▶ Problems and tasks:
1) List each product that the Hunts Point page says the American Bank Note Company Printing Plant made.
2) Copy a passage from the Hunts Point page word for word. Begin at the words "I remember when" and stop after the words "Springhurst Dairy meadows.".

FRY: Oh. [Clears throat.] Is there a burn ward within ten feet of here?
It's hard to picture now, but here's a long-time Bronxite's description of Hunts Point in the early years of the 20th century, told to John McNamara and published in McNamara's Old Bronx:
My three uncles liked fishing and often took their creel and went, either by foot or horse and carriage, to Hunts Point for a day of angling. They brought home flounders, flukes and crabs and I can still remember how sweet they tasted. My aunts took me to Hunts Point by a little stagecoach from the corner of Southern Blvd. and Hunts Point Rd. for a wonderful day of picnicking and bathing. The water was clear as crystal, for no sewers were built yet to befoul the river.
I remember when the area around Randall Ave. was filled with fruit orchards, and there were several dairy farms. The Duffy brothers used to round up the cows, cowboy-style, on the Springhurst Dairy meadows.
This mysterious house-in-a-wall sits on the property of the Corpus Christi Monastery, the oldest Dominican monastery in the US.
Completed in 1911, the American Bank Note Company Printing Plant produced "stock certificates, foreign currency, letters of credit, postage stamps and, of course, bank notes" for governments all over the world. The company left town for the Philadelphia suburbs in 1985, and the building has been home to many different tenants since then. It is currently being redeveloped into a higher-profile space for creative firms and nonprofit organizations.
An untitled sculpture on the wall of the Hunts Point Middle School
I found this cut-out lying face-up on the street nearby. It's from the American Museum of Natural History's "Theodore Outdoor" photo contest. You're supposed to plan an "expedition to a local, state, or national park, an outdoor space in your community, or anywhere else you experience nature" and then take a picture of Teddy while you're out exploring. Done and done! I've submitted this photo, and I think the lush, verdant landscape of Hunts Point in the background should all but assure my victory.

▶ Data excerpts:
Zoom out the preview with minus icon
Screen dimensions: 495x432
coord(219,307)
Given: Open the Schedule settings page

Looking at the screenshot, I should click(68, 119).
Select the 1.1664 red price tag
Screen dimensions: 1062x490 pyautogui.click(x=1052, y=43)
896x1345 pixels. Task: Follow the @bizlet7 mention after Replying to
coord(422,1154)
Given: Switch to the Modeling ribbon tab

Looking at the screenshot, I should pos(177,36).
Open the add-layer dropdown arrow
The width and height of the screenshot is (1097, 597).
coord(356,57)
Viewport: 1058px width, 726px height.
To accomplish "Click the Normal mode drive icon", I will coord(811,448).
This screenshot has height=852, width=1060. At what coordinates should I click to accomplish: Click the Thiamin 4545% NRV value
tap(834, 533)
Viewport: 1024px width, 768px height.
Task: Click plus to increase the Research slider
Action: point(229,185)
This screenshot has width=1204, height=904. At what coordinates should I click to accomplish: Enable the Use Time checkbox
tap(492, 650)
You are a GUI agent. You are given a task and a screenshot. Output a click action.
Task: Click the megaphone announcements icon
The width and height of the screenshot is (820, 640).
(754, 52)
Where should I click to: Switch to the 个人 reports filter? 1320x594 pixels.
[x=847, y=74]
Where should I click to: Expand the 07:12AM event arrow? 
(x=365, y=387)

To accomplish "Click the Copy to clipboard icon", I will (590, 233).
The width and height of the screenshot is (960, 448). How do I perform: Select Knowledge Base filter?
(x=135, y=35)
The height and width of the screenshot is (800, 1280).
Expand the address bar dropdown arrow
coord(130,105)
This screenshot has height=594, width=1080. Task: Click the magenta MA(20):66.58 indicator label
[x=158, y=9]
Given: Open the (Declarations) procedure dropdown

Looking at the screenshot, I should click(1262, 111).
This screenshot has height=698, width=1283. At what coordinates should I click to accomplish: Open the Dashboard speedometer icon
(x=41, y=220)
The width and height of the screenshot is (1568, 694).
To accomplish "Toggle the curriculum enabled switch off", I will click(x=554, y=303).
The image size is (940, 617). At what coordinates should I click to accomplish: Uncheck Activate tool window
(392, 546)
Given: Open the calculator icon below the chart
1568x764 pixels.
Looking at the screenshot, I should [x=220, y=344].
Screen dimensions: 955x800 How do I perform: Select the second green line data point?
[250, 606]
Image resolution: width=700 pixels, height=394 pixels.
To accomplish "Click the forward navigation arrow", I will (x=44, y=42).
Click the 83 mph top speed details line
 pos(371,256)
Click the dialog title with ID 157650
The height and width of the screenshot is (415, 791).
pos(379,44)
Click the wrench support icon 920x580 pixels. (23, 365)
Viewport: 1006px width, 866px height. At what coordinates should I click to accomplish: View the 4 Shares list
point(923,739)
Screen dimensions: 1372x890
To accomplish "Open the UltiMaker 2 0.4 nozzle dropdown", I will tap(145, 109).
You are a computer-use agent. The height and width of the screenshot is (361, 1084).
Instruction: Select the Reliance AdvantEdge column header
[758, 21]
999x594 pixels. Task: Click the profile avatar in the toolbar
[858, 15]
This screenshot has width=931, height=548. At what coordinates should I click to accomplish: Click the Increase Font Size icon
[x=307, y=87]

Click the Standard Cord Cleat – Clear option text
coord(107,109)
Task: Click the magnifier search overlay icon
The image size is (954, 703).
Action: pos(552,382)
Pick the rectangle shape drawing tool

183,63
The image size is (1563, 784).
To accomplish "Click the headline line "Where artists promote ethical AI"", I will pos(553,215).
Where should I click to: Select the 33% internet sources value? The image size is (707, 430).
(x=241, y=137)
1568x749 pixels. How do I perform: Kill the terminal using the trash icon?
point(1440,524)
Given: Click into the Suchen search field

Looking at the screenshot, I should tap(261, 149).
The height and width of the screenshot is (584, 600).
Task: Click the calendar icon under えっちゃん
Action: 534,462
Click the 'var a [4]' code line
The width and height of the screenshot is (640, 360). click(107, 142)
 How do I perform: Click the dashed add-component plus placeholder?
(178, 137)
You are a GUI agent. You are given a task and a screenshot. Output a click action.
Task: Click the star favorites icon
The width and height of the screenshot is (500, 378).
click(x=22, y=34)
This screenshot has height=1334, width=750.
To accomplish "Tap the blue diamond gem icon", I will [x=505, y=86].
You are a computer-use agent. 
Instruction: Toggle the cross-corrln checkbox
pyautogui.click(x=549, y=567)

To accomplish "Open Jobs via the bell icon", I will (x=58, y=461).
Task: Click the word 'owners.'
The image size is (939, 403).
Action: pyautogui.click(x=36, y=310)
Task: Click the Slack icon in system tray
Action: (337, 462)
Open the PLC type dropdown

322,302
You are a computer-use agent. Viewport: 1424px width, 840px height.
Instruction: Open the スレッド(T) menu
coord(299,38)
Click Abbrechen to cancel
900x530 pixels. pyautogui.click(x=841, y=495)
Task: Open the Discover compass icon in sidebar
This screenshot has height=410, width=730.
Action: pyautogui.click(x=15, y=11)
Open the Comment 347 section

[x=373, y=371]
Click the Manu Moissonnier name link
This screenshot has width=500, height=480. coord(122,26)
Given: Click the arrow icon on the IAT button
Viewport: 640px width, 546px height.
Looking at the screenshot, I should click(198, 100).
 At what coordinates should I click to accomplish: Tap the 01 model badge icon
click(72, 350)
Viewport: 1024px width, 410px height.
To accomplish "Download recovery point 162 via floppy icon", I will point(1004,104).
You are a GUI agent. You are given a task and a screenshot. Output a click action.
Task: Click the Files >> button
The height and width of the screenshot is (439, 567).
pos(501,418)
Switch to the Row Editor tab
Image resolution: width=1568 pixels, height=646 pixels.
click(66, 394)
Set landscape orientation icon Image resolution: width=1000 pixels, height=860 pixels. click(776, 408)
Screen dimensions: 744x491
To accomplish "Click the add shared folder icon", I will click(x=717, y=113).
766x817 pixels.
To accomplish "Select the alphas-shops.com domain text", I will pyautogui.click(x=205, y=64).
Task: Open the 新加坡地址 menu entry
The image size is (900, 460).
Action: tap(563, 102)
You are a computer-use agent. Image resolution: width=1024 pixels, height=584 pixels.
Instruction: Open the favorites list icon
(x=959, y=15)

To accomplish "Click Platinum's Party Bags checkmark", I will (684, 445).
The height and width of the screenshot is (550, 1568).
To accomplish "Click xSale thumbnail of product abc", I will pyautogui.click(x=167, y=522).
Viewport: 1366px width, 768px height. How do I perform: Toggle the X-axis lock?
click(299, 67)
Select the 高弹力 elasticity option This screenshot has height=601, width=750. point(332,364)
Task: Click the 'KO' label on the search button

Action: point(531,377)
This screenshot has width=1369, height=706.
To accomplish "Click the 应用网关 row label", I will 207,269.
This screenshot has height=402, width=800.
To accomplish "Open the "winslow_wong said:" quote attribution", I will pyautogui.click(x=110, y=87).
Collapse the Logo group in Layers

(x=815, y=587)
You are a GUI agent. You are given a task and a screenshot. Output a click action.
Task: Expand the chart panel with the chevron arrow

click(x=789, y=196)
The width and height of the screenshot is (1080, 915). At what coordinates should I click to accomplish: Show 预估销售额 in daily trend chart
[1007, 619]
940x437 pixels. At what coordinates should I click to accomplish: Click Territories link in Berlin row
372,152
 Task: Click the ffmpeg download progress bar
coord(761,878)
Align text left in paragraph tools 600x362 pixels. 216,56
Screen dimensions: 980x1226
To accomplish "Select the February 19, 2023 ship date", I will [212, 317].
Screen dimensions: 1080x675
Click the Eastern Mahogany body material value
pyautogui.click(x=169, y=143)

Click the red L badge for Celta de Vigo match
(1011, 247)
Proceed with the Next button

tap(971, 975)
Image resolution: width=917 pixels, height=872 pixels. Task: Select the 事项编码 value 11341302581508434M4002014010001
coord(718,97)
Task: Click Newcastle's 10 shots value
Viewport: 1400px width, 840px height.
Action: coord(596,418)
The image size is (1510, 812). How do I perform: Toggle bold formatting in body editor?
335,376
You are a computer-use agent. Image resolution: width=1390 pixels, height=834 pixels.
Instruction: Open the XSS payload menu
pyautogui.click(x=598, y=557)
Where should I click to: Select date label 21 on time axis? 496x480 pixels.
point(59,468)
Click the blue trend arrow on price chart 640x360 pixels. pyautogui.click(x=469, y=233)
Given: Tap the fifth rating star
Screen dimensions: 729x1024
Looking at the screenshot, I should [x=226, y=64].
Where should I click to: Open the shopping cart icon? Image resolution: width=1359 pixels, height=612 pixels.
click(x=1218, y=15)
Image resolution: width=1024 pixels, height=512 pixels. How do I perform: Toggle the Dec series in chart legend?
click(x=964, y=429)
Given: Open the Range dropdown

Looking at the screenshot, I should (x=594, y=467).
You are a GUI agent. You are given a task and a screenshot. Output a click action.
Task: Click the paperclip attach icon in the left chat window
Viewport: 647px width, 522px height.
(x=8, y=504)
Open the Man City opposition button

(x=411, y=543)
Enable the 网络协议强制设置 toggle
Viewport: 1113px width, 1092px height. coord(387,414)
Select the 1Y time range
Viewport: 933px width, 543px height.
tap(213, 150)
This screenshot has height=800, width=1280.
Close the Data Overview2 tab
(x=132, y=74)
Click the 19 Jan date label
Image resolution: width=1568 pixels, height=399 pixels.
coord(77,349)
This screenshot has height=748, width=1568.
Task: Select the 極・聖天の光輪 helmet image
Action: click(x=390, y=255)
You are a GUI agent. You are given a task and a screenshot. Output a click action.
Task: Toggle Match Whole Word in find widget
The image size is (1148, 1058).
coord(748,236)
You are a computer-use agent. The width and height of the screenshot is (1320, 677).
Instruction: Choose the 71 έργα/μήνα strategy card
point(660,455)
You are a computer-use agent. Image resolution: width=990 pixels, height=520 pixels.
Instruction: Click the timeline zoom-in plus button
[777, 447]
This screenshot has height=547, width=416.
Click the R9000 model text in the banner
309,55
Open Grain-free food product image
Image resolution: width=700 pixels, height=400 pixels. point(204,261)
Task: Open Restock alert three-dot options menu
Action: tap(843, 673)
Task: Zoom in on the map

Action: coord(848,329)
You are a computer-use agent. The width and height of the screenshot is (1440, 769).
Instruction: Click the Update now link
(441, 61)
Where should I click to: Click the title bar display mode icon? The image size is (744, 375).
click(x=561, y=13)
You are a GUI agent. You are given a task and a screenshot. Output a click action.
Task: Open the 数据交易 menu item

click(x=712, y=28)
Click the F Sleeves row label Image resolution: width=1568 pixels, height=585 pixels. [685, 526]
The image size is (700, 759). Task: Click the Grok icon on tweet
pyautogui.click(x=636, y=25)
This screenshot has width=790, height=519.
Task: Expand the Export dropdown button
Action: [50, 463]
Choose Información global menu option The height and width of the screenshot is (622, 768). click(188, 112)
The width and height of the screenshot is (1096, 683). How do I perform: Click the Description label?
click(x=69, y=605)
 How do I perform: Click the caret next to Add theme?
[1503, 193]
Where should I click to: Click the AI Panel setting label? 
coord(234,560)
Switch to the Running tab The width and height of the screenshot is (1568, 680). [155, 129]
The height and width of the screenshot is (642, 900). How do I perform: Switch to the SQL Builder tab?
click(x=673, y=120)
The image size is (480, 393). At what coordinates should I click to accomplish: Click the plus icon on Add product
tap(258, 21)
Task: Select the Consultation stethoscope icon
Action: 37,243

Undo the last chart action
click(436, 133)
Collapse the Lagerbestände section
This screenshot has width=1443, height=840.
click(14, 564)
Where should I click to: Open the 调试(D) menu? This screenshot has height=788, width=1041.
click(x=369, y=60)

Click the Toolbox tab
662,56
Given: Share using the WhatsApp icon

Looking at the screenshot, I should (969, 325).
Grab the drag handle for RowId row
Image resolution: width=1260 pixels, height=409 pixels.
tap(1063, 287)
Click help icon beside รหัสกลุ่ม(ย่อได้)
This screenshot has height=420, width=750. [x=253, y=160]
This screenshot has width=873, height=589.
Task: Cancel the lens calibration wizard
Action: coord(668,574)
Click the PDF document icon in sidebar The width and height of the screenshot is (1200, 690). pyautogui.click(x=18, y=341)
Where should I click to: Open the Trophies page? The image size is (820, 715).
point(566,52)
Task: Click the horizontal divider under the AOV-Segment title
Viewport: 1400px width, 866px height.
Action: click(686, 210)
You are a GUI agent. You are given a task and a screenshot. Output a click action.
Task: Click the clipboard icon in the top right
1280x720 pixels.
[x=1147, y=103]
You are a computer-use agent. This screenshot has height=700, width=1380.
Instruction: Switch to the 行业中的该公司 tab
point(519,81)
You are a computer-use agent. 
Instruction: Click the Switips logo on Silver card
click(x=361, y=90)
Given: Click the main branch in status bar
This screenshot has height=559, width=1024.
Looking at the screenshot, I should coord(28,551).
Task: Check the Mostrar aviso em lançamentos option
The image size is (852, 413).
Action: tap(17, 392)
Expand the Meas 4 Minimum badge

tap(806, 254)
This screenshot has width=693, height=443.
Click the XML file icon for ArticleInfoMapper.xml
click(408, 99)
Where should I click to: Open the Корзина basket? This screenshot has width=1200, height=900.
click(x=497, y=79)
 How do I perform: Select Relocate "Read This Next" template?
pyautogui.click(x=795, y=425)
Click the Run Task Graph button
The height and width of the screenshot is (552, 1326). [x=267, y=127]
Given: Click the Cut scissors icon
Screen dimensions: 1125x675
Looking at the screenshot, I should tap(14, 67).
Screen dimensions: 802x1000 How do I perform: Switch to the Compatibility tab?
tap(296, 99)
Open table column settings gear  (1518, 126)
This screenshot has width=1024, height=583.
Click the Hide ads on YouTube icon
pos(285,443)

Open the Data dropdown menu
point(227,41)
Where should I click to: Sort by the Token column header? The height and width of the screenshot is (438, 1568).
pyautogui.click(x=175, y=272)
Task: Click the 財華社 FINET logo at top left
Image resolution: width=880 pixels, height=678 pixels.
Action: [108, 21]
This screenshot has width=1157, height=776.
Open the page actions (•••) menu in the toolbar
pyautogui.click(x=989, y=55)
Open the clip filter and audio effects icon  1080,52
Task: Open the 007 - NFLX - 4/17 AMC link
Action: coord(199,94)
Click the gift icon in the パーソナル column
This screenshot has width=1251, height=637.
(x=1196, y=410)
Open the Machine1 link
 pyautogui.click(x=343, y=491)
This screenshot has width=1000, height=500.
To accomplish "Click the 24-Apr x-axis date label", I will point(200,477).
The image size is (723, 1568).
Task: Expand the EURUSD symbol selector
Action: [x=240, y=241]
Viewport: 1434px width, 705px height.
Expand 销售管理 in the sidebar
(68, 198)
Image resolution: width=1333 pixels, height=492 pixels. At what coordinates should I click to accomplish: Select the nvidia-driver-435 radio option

▶ Outputs for the tasks:
1)
- stock certificates
- foreign currency
- letters of credit
- postage stamps
- bank notes

2)
I remember when the area around Randall Ave. was filled with fruit orchards, and there were several dairy farms. The Duffy brothers used to round up the cows, cowboy-style, on the Springhurst Dairy meadows.